Cette passion de comprendre auprès des «grands de la pensée» le conduisit au contraire chez l’un des rares auxquels il reconnaît encore le nom de «maître» : Gérard Granel, l’auteur du classique Sens du temps et de la perception chez Husserl (NRF) et surtout de la traduction-préface-et-notes de la Krisis, qui le fit entrer plus profondément dans le meilleur de la phénoménologie, sans tomber de la méthode empirique et réaliste dans l’envolée transcendantale husserlienne ou dans le «tournant religieux de la phénoménologie». C’est en ce sens qu’il se fit lecteur et élève de Heidegger, sans jamais voir dans la pensée de l’être autre chose qu’une honnêteté radicalement empirico-critique et déconstructrice devant les limites de la science et l’ouverture de l’Histoire. Adorno est pour Karnoouh l’autre référence centrale qui, dans l’Ecole de Francfort, tenta le premier la synthèse de la tradition philosophico-politique allemande (marxo-hégélienne) et d’un humanisme critique athée ou immanentiste. Karnoouh, passionné par les possibilités de cette rencontre de Marx et de Heidegger, le double d’Adorno, ne prit jamais au sérieux le discutable Jargon de l’authenticité et une polémique qu’il tenait pour secondaire.

Les références à Marx, Adorno et Heidegger abondent, explicites ou non, dans les essais, mais c’est au médiateur et au maître fréquenté personnellement jusqu’à la fin (Granel est mort en 2000) que Karnoouh rend un très bel hommage dans le recueil. Hommage au professeur, capable de devenir l’ami et une référence vivante pour ses meilleurs étudiants, d’incarner, par son refus des compromissions du carrièrisme et sa lutte pour la dignité de l’université et de l’édition philosophique en France, le modèle d’une intégrité absolue, indifférente aux critiques fielleuses et aux dénigrements des intellectuels organiques. Karnoouh a gardé de Granel d’abord cette éthique du travail solitaire et patient dans la compagnie de grands morts plus vivants que bien des contemporains.
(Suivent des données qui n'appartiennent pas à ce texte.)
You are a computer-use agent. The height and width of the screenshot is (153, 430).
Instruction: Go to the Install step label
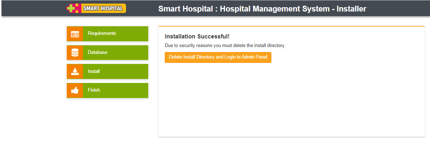tap(94, 71)
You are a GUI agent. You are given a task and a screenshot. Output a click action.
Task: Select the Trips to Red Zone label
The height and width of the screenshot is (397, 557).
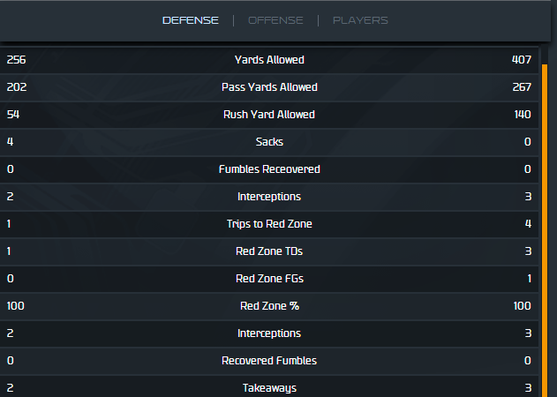click(269, 224)
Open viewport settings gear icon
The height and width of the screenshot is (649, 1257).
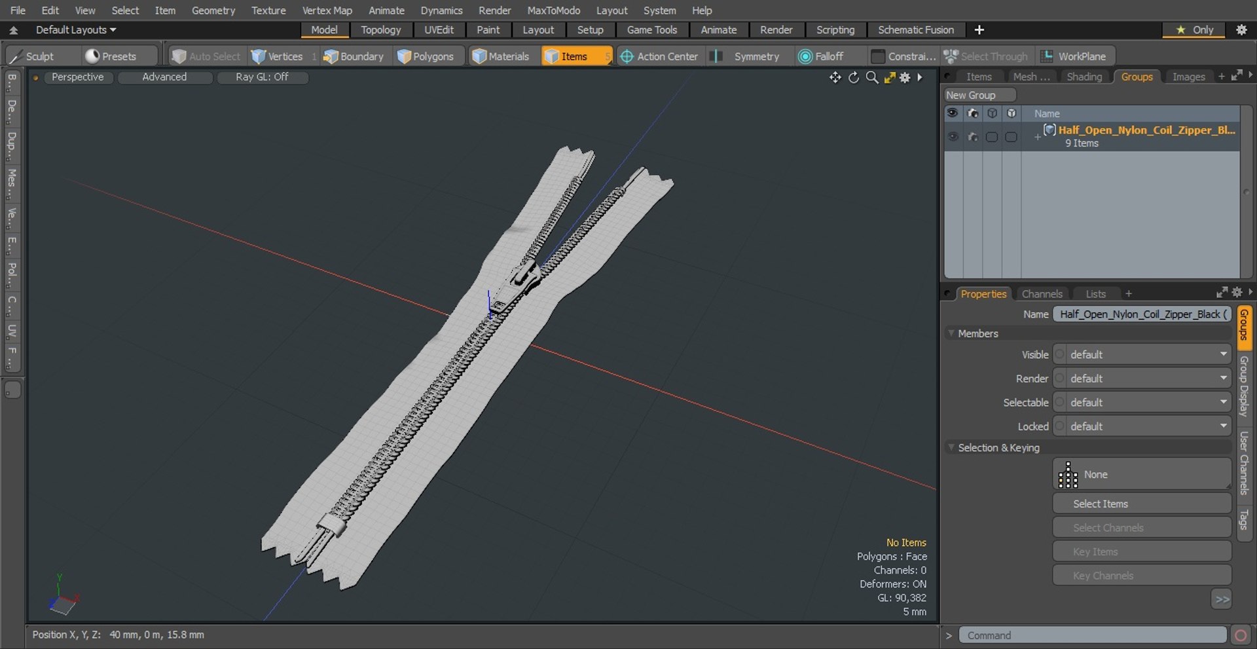point(905,77)
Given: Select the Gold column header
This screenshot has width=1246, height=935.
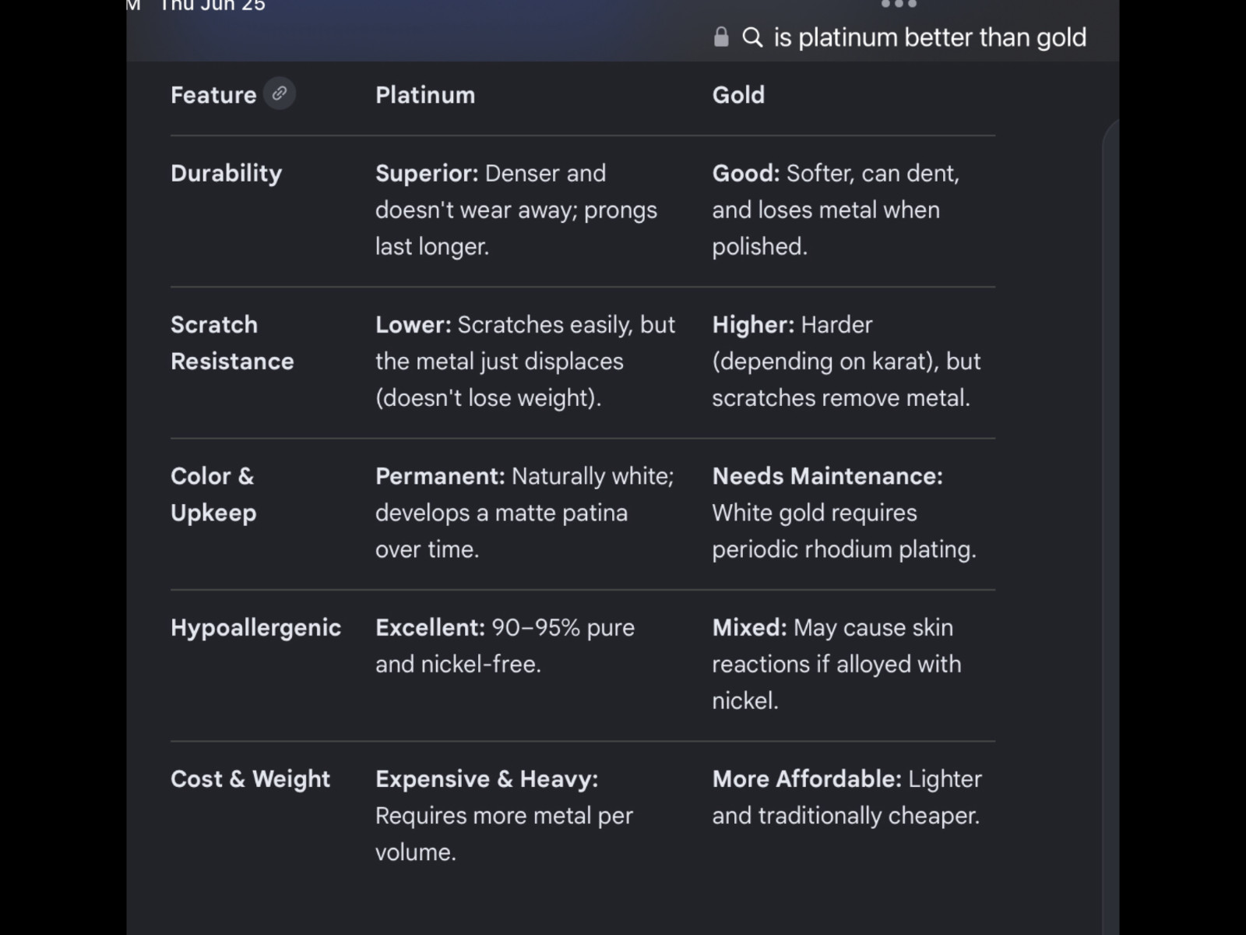Looking at the screenshot, I should pos(738,95).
Auprès de Granel, le grand exégète de Heidegger, Karnoouh apprit à mépriser souverainement pseudo-réfutations et commentaires appauvrissants d’une pensée de la technique et de la rationalité instrumentale qui reste un pavé dans la mare de notre occident obsédé de croissance et de maîtrise globale. Renouant avec ses racines sans tomber comme tant d’autres dans une piété mièvre et ethnocentrique, Karnoouh, sociologue des campagnes françaises dans la mutation technique du remembrement et de l’agro-business en marche, se fit anthropologue de la ruralité roumaine, des chants, des rites et d’une culture immémoriale roulant vers la folklorisation et la muséographie.
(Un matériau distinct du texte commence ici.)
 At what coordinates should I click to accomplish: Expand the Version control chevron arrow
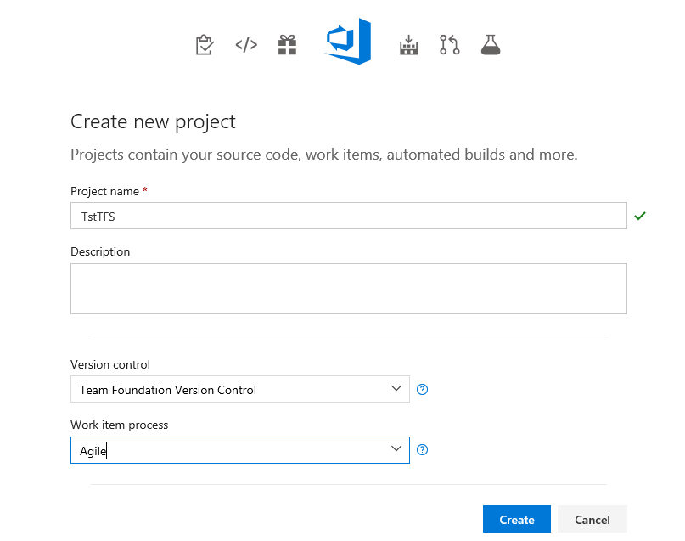tap(396, 389)
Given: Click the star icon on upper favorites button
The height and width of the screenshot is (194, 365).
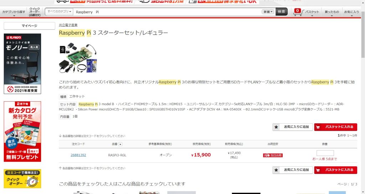Looking at the screenshot, I should tap(277, 127).
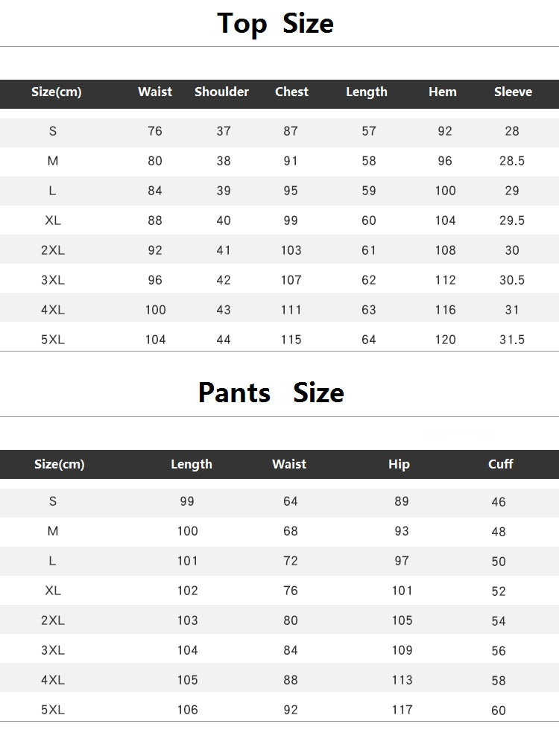
Task: Click sleeve value 31.5
Action: (x=512, y=340)
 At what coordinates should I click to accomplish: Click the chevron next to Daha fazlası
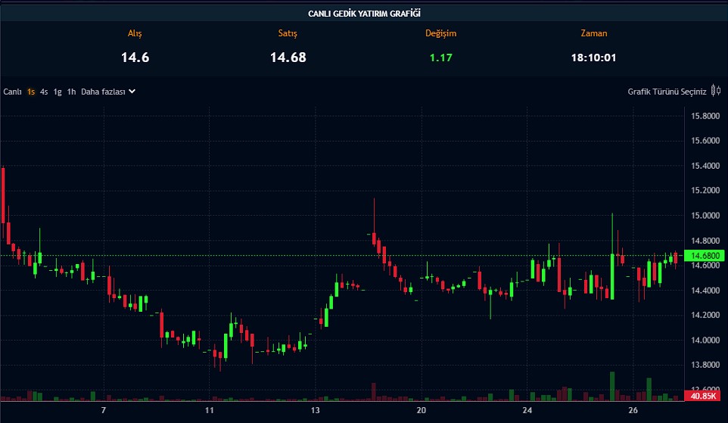pyautogui.click(x=132, y=92)
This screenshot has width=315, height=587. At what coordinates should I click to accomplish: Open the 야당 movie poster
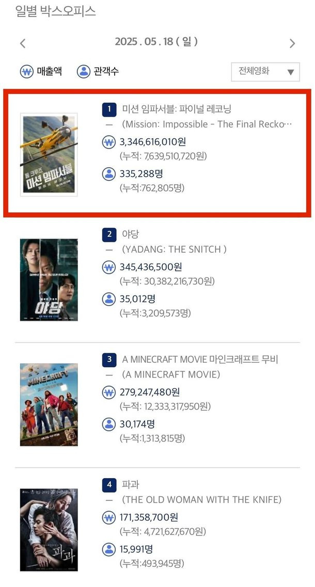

Cette constance et l’endurance d’une sorte de certitude intérieure, née de l’expérience historique, du travail de terrain de sociologue ethnologue des campagnes françaises d’après-guerre (la fin des paysans) et roumaines ou hongroises de l’époque communiste, et nourrie de l’étude de penseurs majeurs capables de vision d’ensemble et de grands travaux universitaires classiques, lui ont valu bizarrement de s’entendre reprocher, avec une certaine naïveté, son prétendu refus de la scientificité. A qui l’accuse de «littérature», Karnoouh s’honore de son travail stylistique et de son dégoût du jargon pseudo-scientifique, et admet envier le style de grands écrivains qui surent allier inoubliablement l’œil, la langue et la pensée. Avant Lévi-Strauss ces dernières années, à la suite de Wittgenstein, et comme Clifford Geertz, Karnoouh a accepté le destin d’une anthropologie à la fois empirique et méditative, critique, reconnaissant sa dépendance des voies de la pensée philosophique.
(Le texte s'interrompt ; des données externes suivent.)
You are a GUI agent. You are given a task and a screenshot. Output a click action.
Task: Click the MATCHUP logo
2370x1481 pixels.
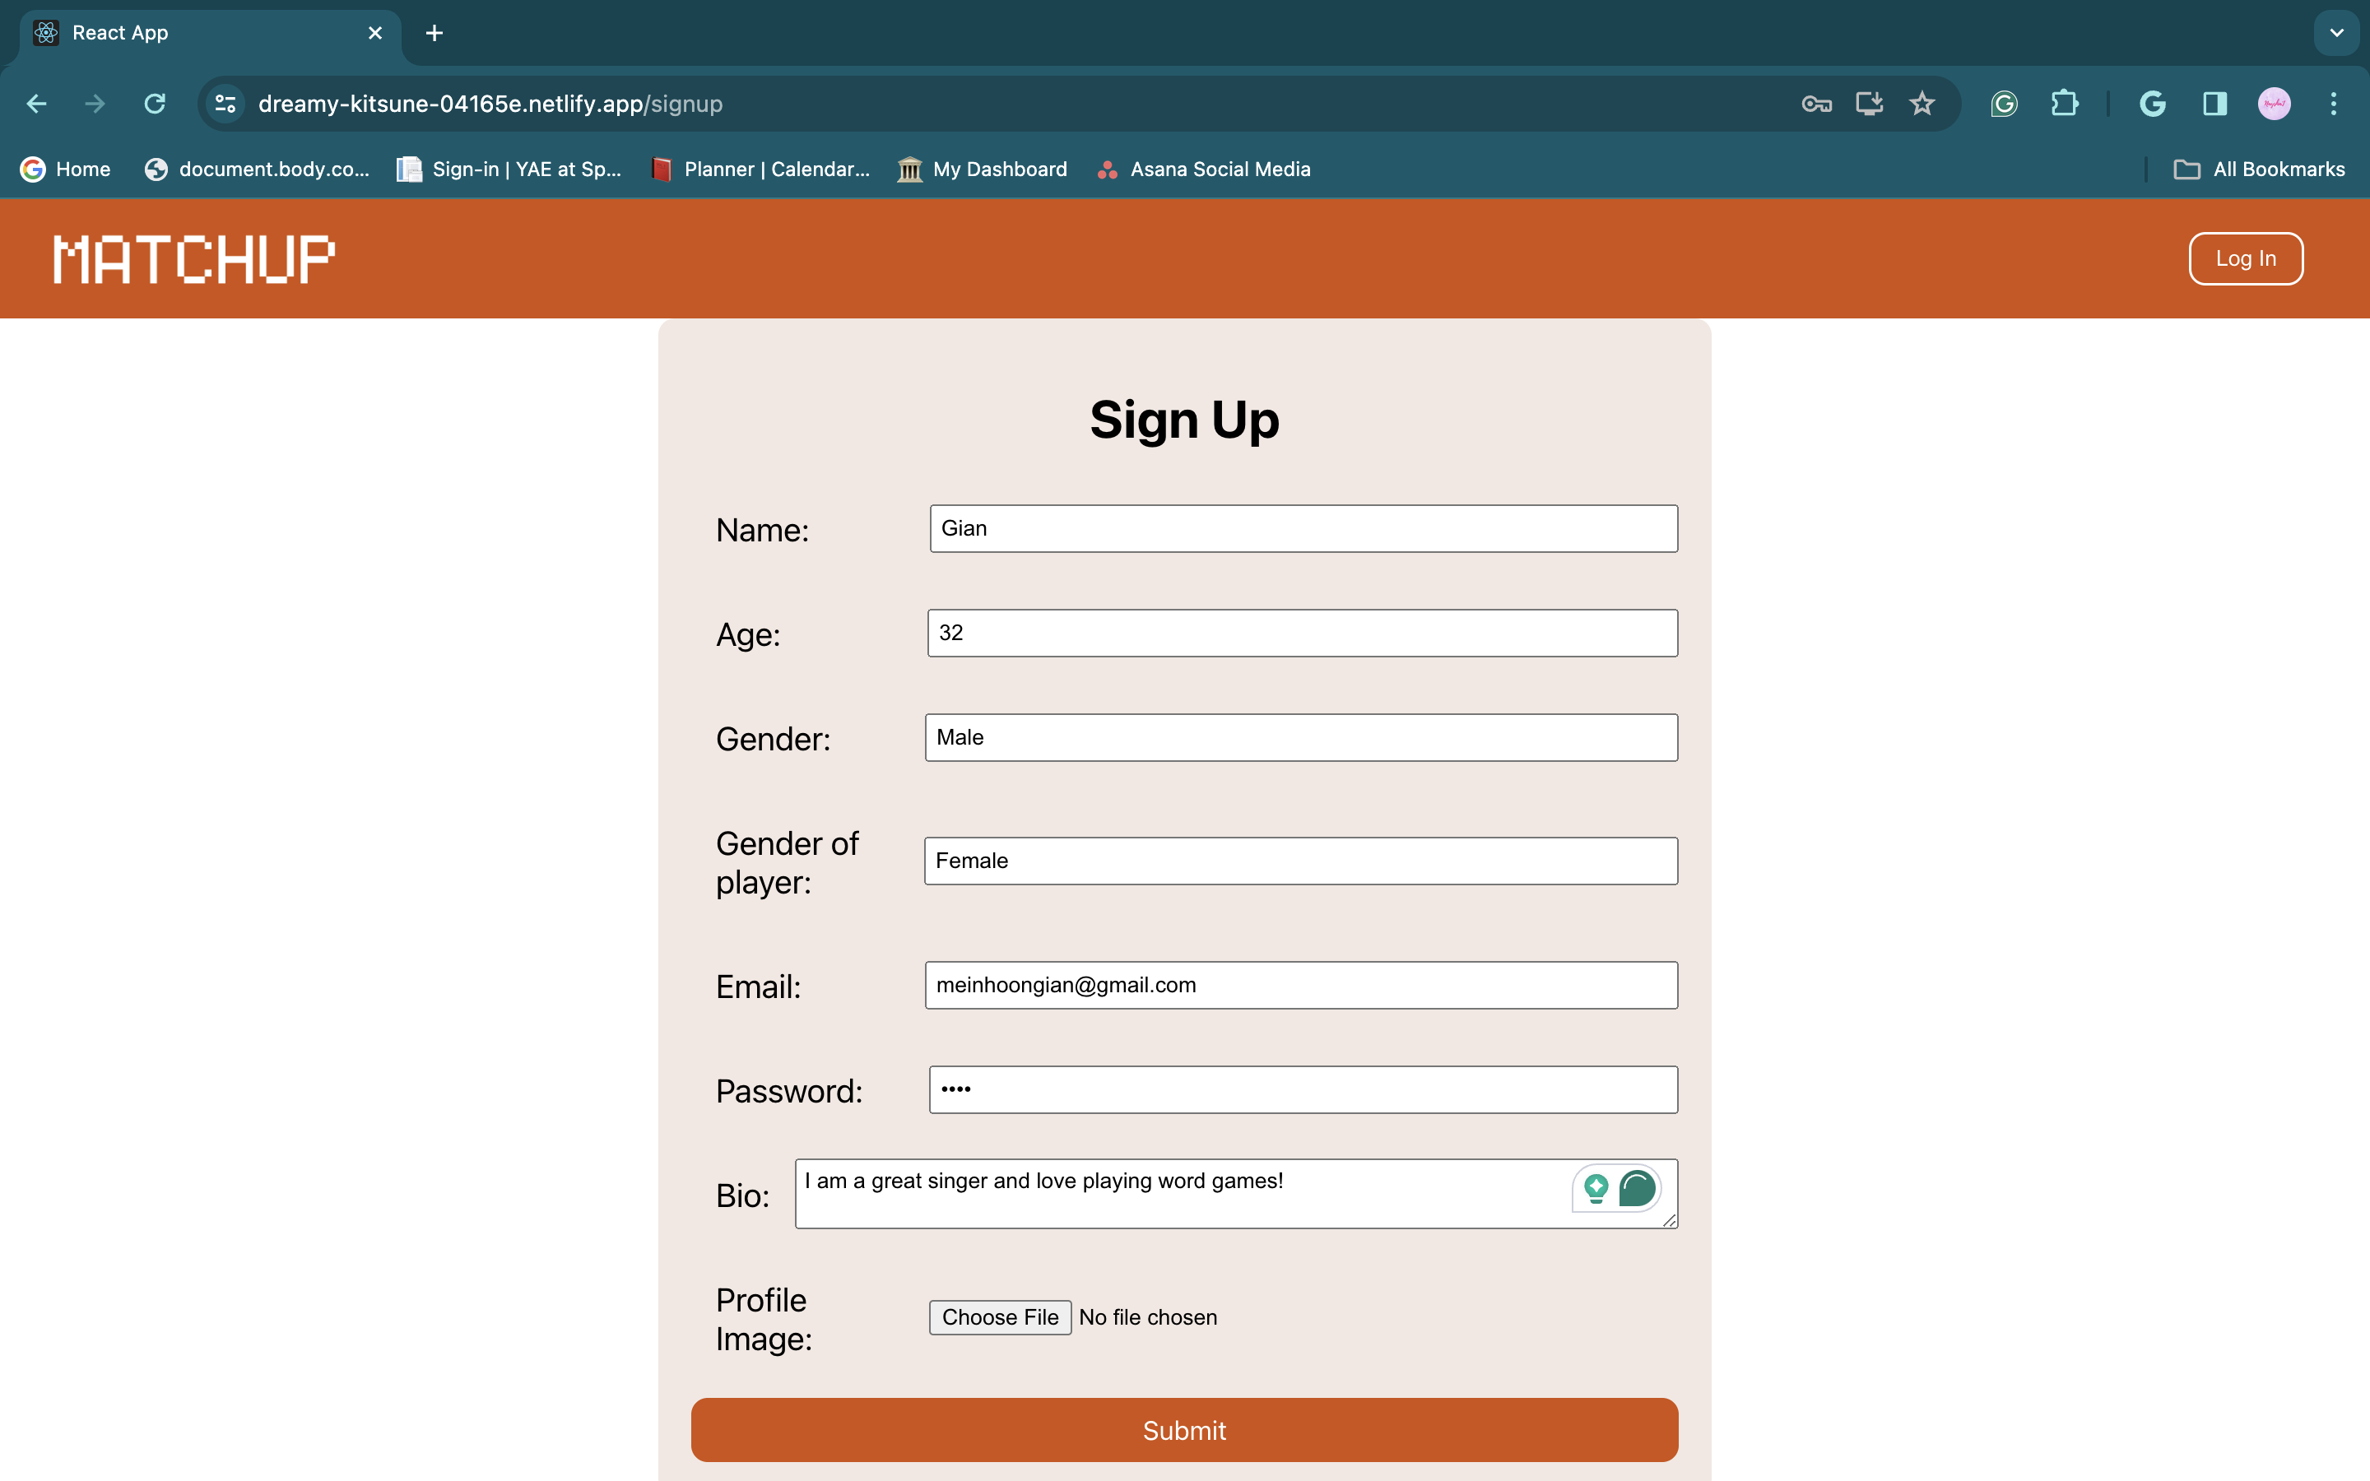tap(194, 259)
Savoir aujourd’hui maintenir à distance des constructions interprétatives systématiques oublieuses de leurs présuppositions comme de leurs impasses, se refuser à l’objectivisme scientiste qui pare la rhétorique des colloques et des revues où l’on fait carrière implique une décision qui fait de la pensée le choix d’une vie assurée d’elle-même. Cette assurance dans la poursuite de son chemin et le rire philosophe que saint Augustin appelait «hilaritas», animent une œuvre dont l’unité se résume selon la formule kantienne en celle qui reprend les grandes questions du savoir et de la culture : «qu’est-ce que l’homme ?».